Councillor Bob Cook, cabinet member for regeneration and a leading member of Stockton's Market Forum committee, has revealed that the council has asked its architects to look at ways that the market could be redesigned.

He said: "We are going to flatten the old toilets on the High Street, which will give us a little bit of space and give us a chance to look at design.

"When the town was pedestrianised in the early 1990s we set the stalls as best we could in the space we had, but now we can look at that again."

Ron Atkinson, chairman of the Stockton Pedestrians Group, said that one stall, near Littlewoods and Marks and Spencer on the High Street, was too close to the road, sometimes forcing people in wheelchairs and with prams on to the road.

The pedestrians group first contacted the council about the issue two years ago and were planning to complain to the local government ombudsman.

Mr Atkinson also said the council had not given the pedestrians group proper access to the market's accounts.

He said taxpayers had subsidised the electricity for the stallholders and were unnecessarily paying for the stalls to be put up on behalf of the stallholders each Wednesday and Saturday.
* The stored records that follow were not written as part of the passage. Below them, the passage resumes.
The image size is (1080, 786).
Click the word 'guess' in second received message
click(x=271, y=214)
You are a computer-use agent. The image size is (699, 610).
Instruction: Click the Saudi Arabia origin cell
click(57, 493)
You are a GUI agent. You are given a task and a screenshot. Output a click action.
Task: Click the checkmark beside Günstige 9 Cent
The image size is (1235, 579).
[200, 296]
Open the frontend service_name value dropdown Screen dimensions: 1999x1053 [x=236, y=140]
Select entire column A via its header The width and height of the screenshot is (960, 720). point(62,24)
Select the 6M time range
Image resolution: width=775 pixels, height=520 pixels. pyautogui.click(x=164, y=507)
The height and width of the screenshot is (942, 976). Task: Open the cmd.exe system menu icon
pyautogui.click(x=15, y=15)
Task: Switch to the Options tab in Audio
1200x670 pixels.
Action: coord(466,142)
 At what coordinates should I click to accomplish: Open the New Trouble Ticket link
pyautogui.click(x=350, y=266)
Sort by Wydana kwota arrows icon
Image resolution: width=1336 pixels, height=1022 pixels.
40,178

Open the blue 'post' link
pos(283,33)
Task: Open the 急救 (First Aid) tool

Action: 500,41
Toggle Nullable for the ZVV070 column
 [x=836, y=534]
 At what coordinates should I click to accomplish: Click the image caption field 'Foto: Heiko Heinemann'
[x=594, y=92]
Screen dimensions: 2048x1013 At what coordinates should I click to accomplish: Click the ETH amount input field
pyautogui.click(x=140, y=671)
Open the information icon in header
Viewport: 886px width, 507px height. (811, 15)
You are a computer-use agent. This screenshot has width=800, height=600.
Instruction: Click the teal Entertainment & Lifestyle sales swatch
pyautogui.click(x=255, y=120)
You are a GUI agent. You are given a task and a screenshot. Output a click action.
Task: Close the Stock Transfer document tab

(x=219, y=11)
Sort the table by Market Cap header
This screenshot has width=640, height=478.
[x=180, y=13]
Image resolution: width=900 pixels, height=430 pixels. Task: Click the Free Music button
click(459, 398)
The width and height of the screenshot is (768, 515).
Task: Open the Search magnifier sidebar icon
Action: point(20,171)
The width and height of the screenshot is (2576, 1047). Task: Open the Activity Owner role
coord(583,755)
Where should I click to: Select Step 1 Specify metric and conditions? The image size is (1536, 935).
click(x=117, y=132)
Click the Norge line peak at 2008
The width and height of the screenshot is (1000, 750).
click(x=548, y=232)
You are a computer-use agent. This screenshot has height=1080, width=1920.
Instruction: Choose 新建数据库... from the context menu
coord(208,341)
However, Coun Cook said the offending stall had now relocated further from the road.

The councillor also said that the council had already agreed to stop putting up the stalls, which will save the authority about £21,000 from the next financial year.

There was a small subsidy for electricity but the council took an overall small profit from the rent-paying stall-holders.

Coun Cook said all relevant financial information had been passed on to the pedestrians group.

Stockton Market, once known as the Queen of the North, was granted its first charter by Durham Prince Bishop Beck on May 11, 1310. The market gradually replaced one at Norton, first granted in 1099.